> _Goal of the exercise_
Reproduce the part of the blog post on antiphospholipid syndrome that begins at the words "Posted on 2nd" and stops after the words "called Antiphospholipid Syndrome.".

> _Passage to read_
⁂

Richard’s Reviews: Antiphospholipid Syndrome, DVT, and Self-Evident Facts!
Posted on 2nd September 2014 by Yamama Bdaiwi
In this week’s blog Richard Lehman talked about a hope he has had since long ago concerning a syndrome called Antiphospholipid Syndrome.
Antiphospholipid Syndrome is a disease of unknown origin which is characterized by chronic vascular lesions. Now a New Englnd Journal of Medicine (NEJM) article has shed a little hope on the way to understanding antiphospholipid syndrome and discovering an effective treatment; it seems that the destructive process is driven by a protein complex called mTORC through a certain pathway, which “sirolimus” suppresses – so sirolimus urgently needs investigating as a possible treatment.
The theme in this week’s edition of JAMA Internal Medicine is antibiotics. New antibiotics for acute bacterial infections need to be as rigorously tested as all drugs, especially after the expedited approval last year by the FDA of ‘Televancin’ for hospital acquired pneumonia – on the basis of two non-inferiority trials – however, Televancin has since proved not only non-superior, but also more harmful!

⁂

(Data records)
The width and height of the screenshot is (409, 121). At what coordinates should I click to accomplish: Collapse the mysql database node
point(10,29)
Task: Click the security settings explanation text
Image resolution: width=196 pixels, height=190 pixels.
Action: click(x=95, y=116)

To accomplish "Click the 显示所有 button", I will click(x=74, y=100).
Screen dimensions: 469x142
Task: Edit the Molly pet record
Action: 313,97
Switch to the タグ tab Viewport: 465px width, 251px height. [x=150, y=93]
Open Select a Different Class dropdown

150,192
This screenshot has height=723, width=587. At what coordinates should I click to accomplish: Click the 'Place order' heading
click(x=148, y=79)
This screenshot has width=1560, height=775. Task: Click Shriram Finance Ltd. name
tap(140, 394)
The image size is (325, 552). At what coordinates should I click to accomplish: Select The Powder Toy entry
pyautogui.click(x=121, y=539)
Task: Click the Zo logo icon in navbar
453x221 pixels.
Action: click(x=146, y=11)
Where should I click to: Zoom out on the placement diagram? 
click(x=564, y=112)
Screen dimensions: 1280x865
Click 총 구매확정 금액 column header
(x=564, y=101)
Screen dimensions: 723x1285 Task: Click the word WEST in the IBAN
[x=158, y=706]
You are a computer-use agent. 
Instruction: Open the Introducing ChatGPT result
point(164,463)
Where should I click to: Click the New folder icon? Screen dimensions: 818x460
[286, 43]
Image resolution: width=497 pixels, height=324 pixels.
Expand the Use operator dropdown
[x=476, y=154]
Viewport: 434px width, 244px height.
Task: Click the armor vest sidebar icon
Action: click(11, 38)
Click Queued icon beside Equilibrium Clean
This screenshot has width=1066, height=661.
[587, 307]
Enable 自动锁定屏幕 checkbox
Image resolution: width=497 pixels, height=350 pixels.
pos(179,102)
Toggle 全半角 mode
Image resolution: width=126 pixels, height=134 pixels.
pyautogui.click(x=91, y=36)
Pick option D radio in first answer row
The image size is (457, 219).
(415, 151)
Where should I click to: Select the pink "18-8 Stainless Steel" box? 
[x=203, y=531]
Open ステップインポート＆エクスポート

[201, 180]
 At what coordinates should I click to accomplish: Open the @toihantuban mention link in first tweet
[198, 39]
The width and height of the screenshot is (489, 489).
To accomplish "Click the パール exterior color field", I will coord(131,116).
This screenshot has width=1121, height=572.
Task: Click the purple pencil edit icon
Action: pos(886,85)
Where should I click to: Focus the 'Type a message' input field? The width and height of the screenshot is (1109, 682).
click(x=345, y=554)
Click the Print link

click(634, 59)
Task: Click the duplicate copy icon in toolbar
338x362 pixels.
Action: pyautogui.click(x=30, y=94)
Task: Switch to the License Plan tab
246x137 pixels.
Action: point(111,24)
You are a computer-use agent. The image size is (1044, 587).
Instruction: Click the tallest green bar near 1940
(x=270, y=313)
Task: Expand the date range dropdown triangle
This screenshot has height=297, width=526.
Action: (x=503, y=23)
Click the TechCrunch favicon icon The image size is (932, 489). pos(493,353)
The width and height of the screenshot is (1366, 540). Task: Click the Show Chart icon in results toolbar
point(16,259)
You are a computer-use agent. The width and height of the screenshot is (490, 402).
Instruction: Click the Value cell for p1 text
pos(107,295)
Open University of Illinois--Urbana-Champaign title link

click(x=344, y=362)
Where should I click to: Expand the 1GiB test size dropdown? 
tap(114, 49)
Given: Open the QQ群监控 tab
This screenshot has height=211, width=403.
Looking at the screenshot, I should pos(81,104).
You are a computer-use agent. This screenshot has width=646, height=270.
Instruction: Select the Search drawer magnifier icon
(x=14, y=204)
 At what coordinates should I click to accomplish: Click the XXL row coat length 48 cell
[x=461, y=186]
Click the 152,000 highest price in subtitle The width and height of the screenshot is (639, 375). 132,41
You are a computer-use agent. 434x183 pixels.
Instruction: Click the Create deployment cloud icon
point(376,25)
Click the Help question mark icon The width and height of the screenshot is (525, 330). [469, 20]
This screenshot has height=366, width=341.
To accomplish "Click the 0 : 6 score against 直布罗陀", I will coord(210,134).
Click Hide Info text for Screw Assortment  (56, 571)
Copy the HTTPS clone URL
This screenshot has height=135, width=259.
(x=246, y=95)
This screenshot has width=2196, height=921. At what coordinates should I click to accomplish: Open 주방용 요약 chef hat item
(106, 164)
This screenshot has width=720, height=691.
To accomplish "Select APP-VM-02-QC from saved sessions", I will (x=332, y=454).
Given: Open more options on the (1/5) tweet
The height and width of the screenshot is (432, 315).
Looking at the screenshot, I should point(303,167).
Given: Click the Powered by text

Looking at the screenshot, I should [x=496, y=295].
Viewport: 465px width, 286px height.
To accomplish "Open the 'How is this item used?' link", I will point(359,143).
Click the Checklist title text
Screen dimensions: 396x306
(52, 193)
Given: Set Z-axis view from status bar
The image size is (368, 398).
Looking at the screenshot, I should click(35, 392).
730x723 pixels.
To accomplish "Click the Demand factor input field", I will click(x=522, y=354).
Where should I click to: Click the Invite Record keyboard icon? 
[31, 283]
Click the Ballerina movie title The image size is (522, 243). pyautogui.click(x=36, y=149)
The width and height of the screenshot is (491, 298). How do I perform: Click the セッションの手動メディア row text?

⁂

> _Finished exercise_
Posted on 2nd September 2014 by Yamama Bdaiwi
In this week’s blog Richard Lehman talked about a hope he has had since long ago concerning a syndrome called Antiphospholipid Syndrome.